** Extrait du texte **
☆ ☆ ☆ ☆ ☆
Accusateurs et accusés de tous les pays, unissez-vous sur la culpabilité aux Comores
L’accusation sur Ali Soilihi ne doit nullement occulter la responsabilité d’Ahmed Abdallah
Par ARM
Voici une scène du film Les Évadés (1995). Le fameux acteur Morgan Freeman joue le rôle de Red, un criminel endurci jeté en prison. Dans la cour de la prison, il voit arriver vers lui Andy Dufresne, un comptable au physique de gendre idéal, accusé d’avoir assassiné son épouse. Un dialogue d’anthologie s’engage:
Andy Dufresne: Je suis Andy Dufresne.
Red: Donc, celui qui a tué sa femme? Pourquoi t’as fait ça?
Andy Dufresne: Je ne l’ai pas fait, si tu veux le savoir.
Red: (Rire sceptique): Tu vas te plaire ici. Tout le monde est innocent. Tu sais ça?
Red, s’adressant à un autre prisonnier: Et pourquoi t’es là, toi?
L’autre prisonnier: J’ai rien fait. C’est l’Avocat qui m’a baisé.
☆ ☆ ☆ ☆ ☆
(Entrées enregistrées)
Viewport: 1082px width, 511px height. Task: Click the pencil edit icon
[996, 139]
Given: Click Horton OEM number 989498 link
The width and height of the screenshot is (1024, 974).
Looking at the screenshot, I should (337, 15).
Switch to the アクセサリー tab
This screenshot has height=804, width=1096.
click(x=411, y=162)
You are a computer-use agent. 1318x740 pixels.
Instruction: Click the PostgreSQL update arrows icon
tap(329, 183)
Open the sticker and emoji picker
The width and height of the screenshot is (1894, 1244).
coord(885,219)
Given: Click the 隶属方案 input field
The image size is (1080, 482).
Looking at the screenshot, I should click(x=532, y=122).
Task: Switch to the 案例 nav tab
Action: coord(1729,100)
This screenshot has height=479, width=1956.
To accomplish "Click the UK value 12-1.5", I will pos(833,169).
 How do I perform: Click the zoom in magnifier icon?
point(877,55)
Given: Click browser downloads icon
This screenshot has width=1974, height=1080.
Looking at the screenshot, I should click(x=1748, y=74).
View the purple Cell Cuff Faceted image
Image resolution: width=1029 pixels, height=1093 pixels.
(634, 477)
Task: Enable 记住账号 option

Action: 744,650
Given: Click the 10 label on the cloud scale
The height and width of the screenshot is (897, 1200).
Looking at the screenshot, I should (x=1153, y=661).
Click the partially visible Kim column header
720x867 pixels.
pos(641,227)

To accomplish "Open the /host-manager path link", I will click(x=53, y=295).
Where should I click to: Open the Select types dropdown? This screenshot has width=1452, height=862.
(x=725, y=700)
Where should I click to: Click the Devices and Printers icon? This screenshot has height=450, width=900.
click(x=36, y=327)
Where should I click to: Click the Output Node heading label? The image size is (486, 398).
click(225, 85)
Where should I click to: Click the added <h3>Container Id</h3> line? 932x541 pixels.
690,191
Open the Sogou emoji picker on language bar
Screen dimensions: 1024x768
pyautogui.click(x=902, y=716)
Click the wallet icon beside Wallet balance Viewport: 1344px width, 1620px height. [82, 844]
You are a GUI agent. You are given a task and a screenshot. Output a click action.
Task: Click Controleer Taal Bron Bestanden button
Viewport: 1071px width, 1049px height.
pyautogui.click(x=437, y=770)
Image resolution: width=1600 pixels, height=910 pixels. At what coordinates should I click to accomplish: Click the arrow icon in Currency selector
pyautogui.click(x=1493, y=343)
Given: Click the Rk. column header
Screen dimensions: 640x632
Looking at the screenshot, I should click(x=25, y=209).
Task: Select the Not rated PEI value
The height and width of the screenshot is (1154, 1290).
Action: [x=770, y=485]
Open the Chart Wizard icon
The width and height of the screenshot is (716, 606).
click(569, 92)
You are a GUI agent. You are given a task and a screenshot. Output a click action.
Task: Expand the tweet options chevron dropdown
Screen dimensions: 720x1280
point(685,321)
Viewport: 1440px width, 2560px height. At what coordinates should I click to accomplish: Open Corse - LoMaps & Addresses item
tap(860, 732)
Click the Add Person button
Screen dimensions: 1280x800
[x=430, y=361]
☆ ☆ ☆ ☆ ☆
** Travail demandé **
Reproduisez mot pour mot le passage de l'article sur la culpabilité aux Comores qui va de « Accusateurs et accusés » à « qui m’a baisé. ».

** Corrigé **
Accusateurs et accusés de tous les pays, unissez-vous sur la culpabilité aux Comores
L’accusation sur Ali Soilihi ne doit nullement occulter la responsabilité d’Ahmed Abdallah
Par ARM
Voici une scène du film Les Évadés (1995). Le fameux acteur Morgan Freeman joue le rôle de Red, un criminel endurci jeté en prison. Dans la cour de la prison, il voit arriver vers lui Andy Dufresne, un comptable au physique de gendre idéal, accusé d’avoir assassiné son épouse. Un dialogue d’anthologie s’engage:
Andy Dufresne: Je suis Andy Dufresne.
Red: Donc, celui qui a tué sa femme? Pourquoi t’as fait ça?
Andy Dufresne: Je ne l’ai pas fait, si tu veux le savoir.
Red: (Rire sceptique): Tu vas te plaire ici. Tout le monde est innocent. Tu sais ça?
Red, s’adressant à un autre prisonnier: Et pourquoi t’es là, toi?
L’autre prisonnier: J’ai rien fait. C’est l’Avocat qui m’a baisé.